== TASK PROMPT ==
How many lines of the items below contain the string "resolution"? Reply with the number alone.

(Extracted items)
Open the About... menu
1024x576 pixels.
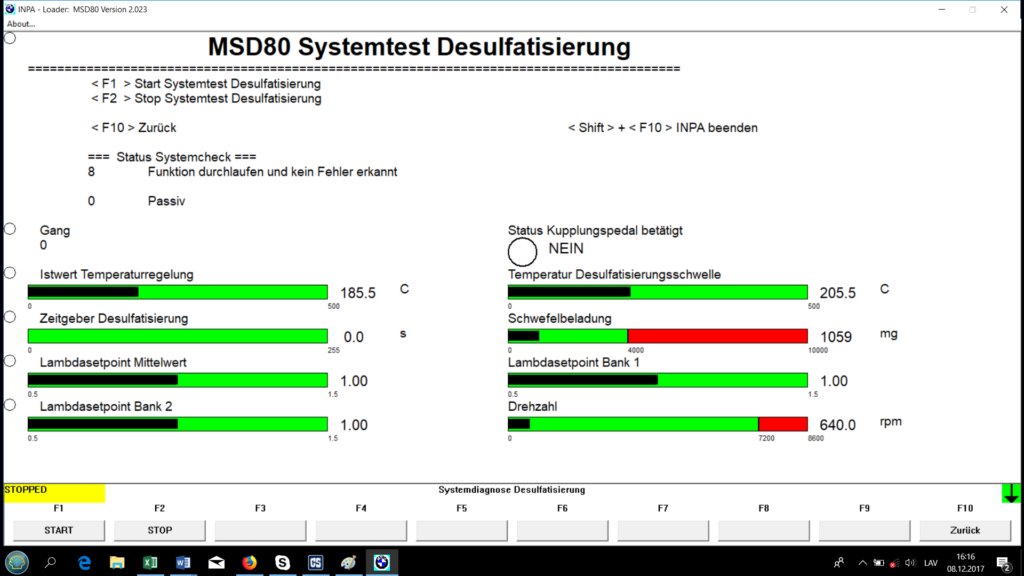point(21,24)
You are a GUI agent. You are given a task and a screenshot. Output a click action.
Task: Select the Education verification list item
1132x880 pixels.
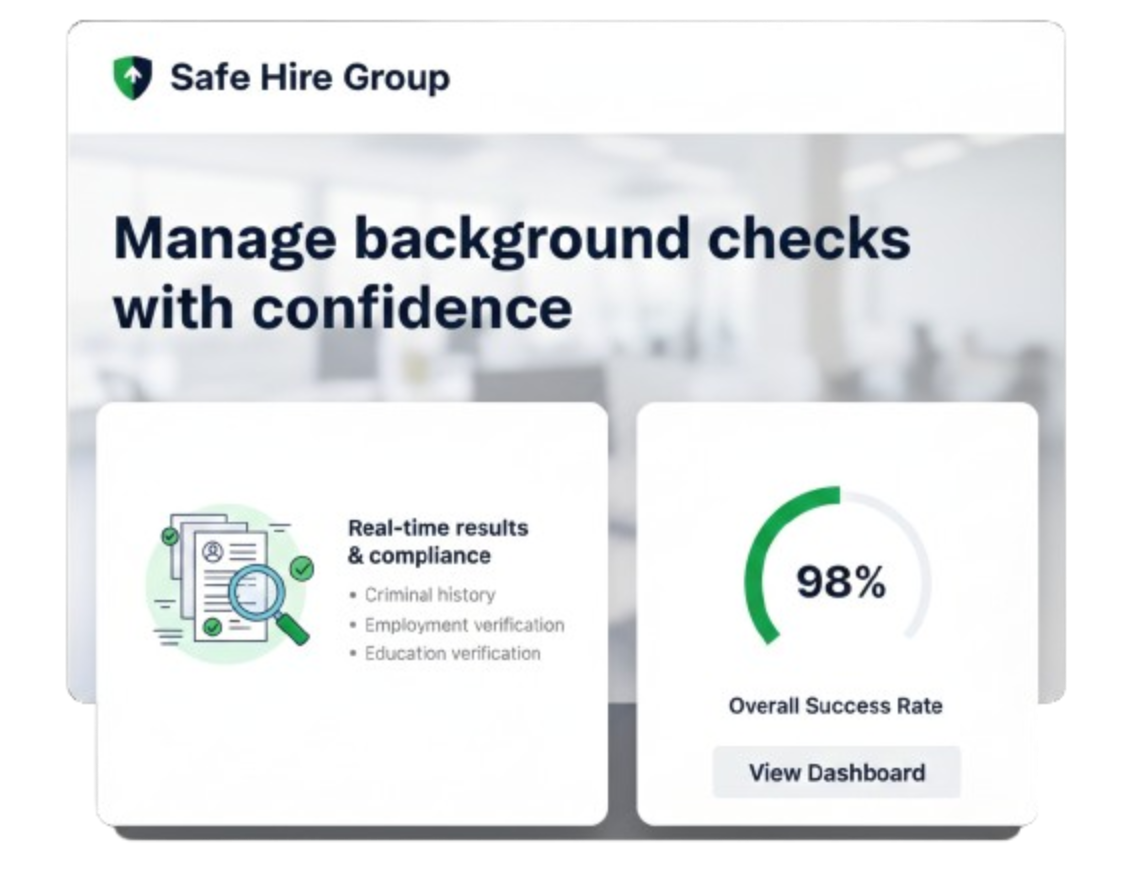tap(452, 653)
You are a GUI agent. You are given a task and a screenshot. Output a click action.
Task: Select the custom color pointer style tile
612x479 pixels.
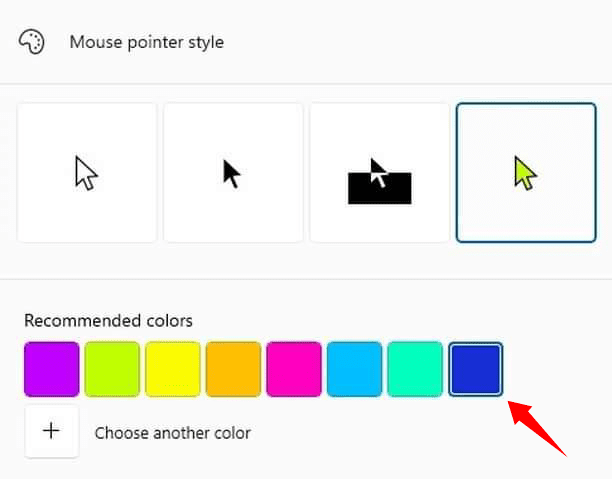(526, 173)
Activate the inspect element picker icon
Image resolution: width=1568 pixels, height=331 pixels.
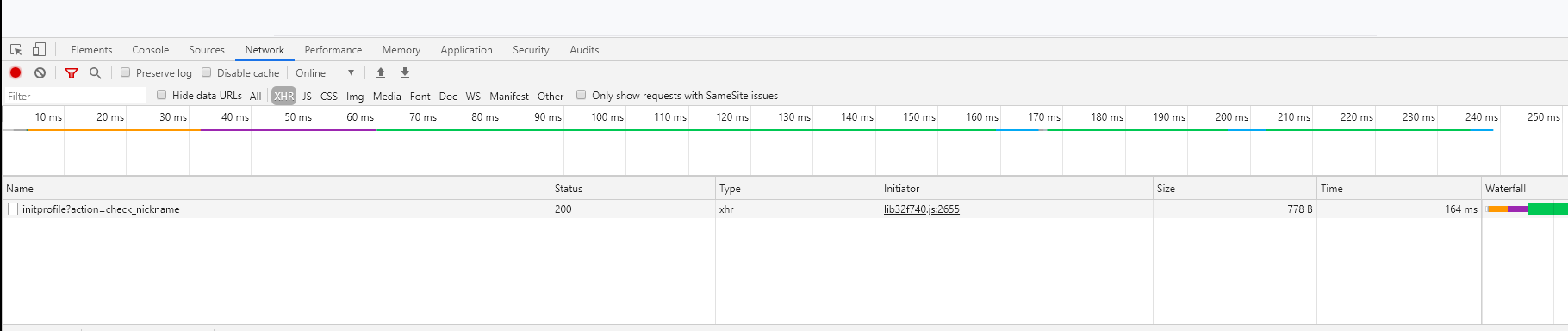(16, 50)
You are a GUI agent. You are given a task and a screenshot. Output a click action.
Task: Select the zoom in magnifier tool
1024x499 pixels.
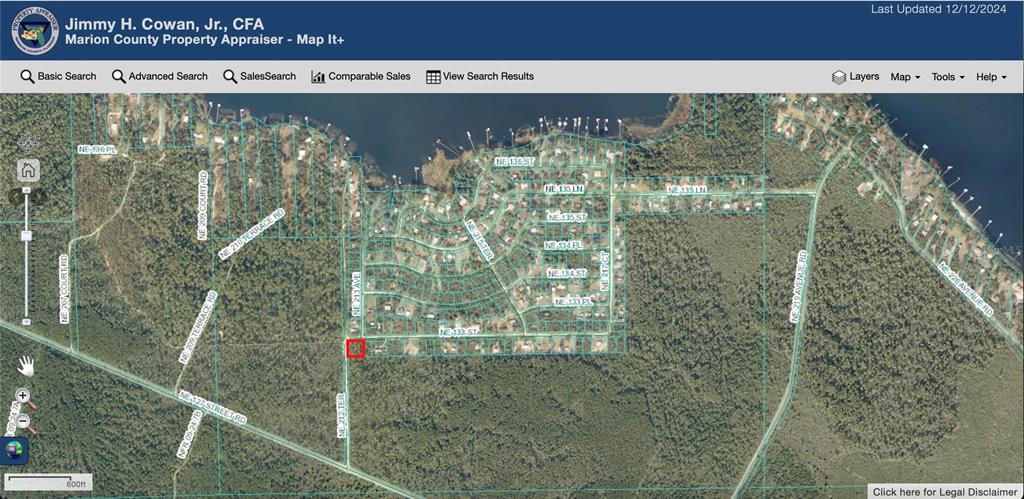point(23,397)
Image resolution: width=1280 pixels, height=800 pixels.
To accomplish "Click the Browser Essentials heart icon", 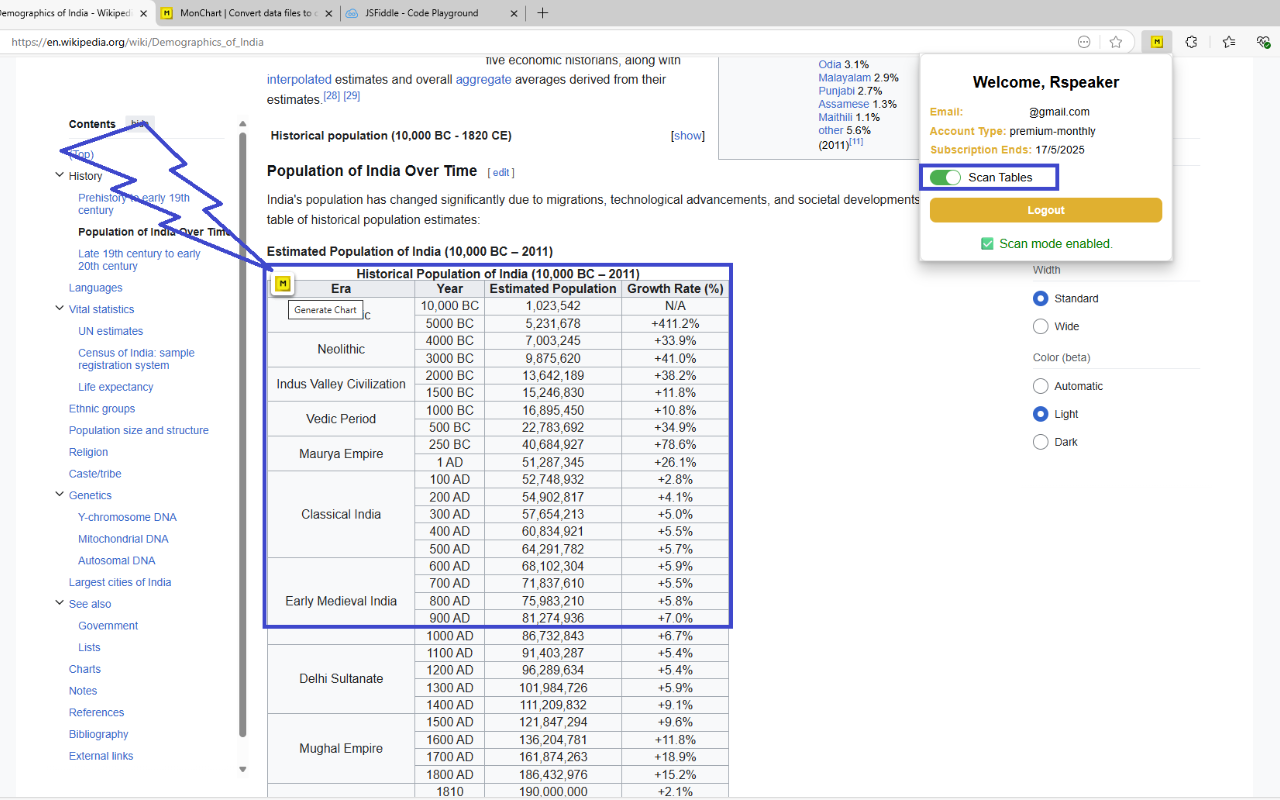I will point(1262,42).

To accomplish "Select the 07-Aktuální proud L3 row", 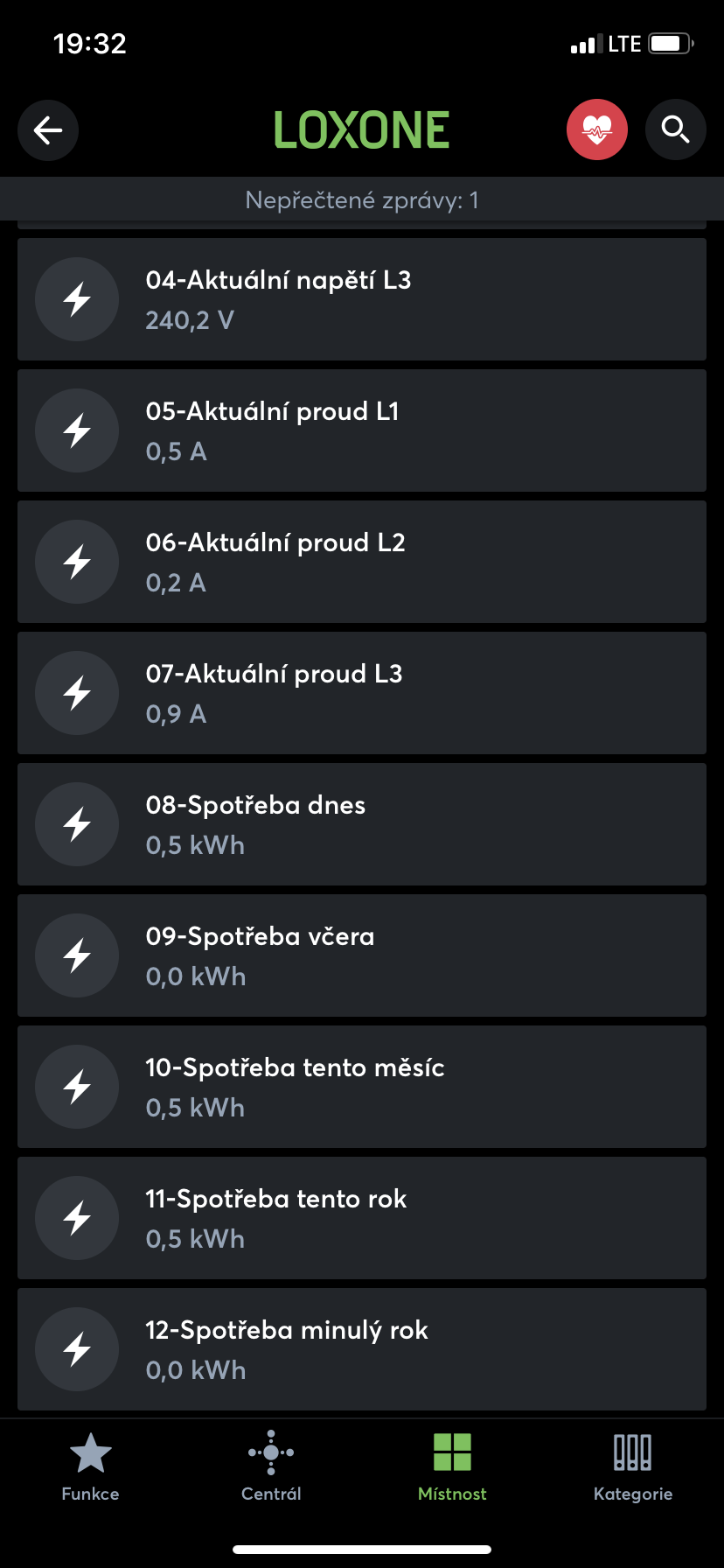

== COMPLETE ANSWER ==
2